CSUN alumni, Juan “Moncho” Alvarado, who won the Academy of American Poets Award when he was at CSUN, has done it again, winning his second such award during his final semester at Sarah Lawrence, where he completed his MFA last year. The poem, which received the 2017 John B Santoianni Award for Excellence in Poetry can be read here: https://www.poets.org/academy-american-poets/john-b-santoianni-award-excellence-poetry-2017. In addition, Juan has been awarded Poets House Emerging Writers fellowship this year. Fellows receive $5,000 each, membership to the Center for Fiction in New York City, and access to writing space at the center. Winners also have the opportunity to meet with editors and agents who represent new writers.

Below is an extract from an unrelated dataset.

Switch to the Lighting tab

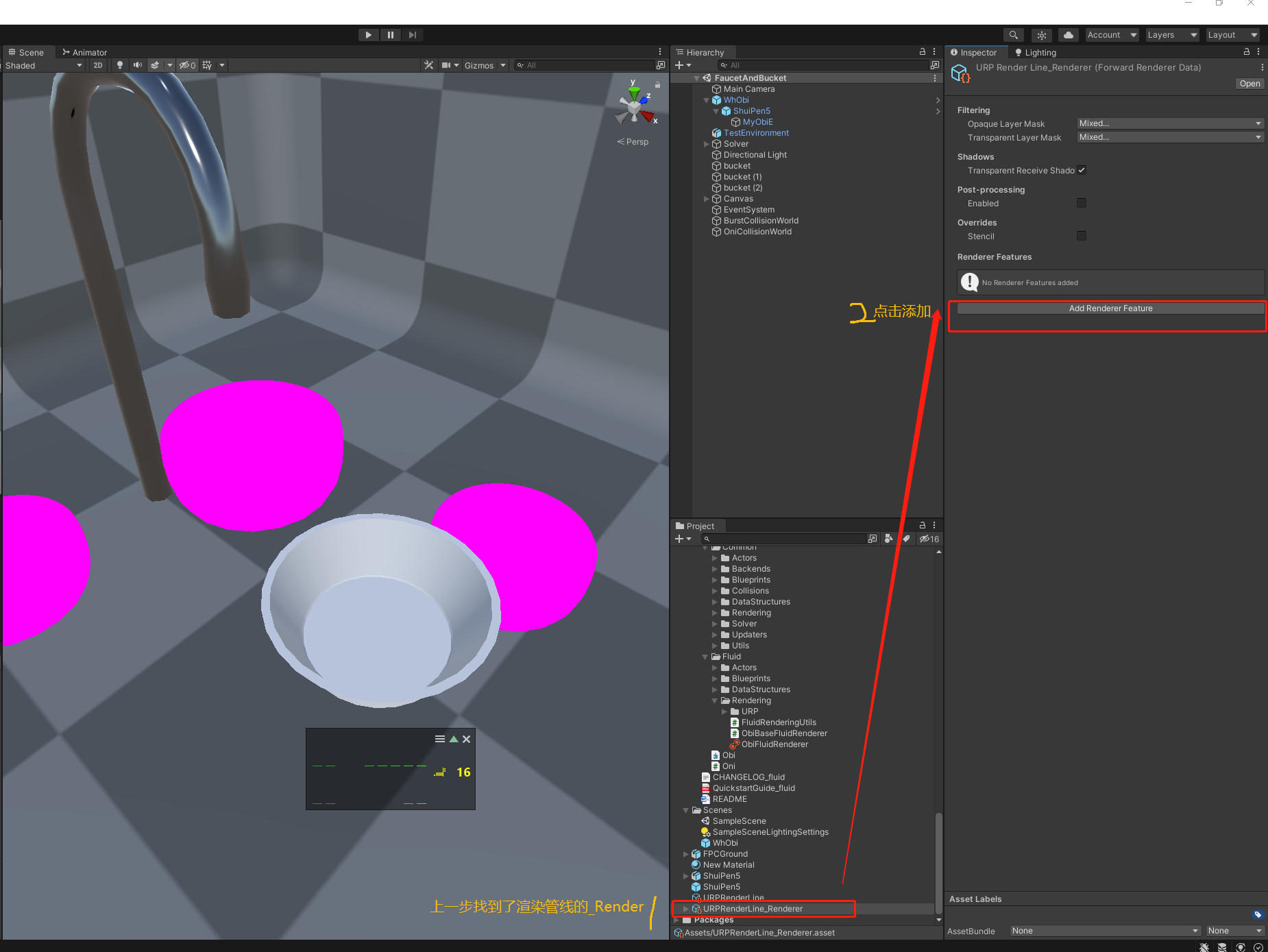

Lucas Bailor, Creative Writing MA (2017), won 3rd place in Thin Air Magazine’s Gas Station Hybrid Text Prize for his piece, “bible garage.”

Jeff Baker’s article, “Style in Gravity’s Rainbow: Deweyan Art as Democratic Experience,” is forthcoming in On Style: Transdisciplinary Articulations, Bern: Peter Lang, 2018. Even better, Jeff also received a Fulbright Specialist Award for Fall, 2018, and will be a visiting Fulbright Professor at the University of Antwerp.

Irene Clark and Bettina Huber‘s chapter titled “Gains in Written Communication between the Freshman and Junior Years” has been published in _Learning From the Learners: Successful College Students Share their Effective Learning Habits_, edited by Elizabeth Berry, Bettina J. Huber, and Cynthia Z. Rawitch (Rowan and LIttlefield 2018). Sharon Klein also has a chapter, “Sliding Into Learning: The Power of Webnotes,” co-written with Carrie Rothstein-Fisch, in this same book.

JYI student Lesly Fernandez  has won one of three $7,500 Wells Fargo Teaching Scholarships for a CSUN senior with a minimum GPA of 3.5 who wishes to pursue an English, Math, or Special Education credential through a post-baccalaureate Michael D. Eisner College of Education teacher credentialing program. Award applicants are required to write a double-spaced essay (approximately 250 words) in which they describe a challenge, triumph, personal relationship or other life experience that has impacted their decision to become a professional educator. Preference is given to candidates who showcase community involvement or have contributed to the field of education in the past.

Kate Haake had an essay, “Breathing Through Skin: Notable Birds and Amphibians of My Life,” published in the 2018 Winter issue of Catamaran.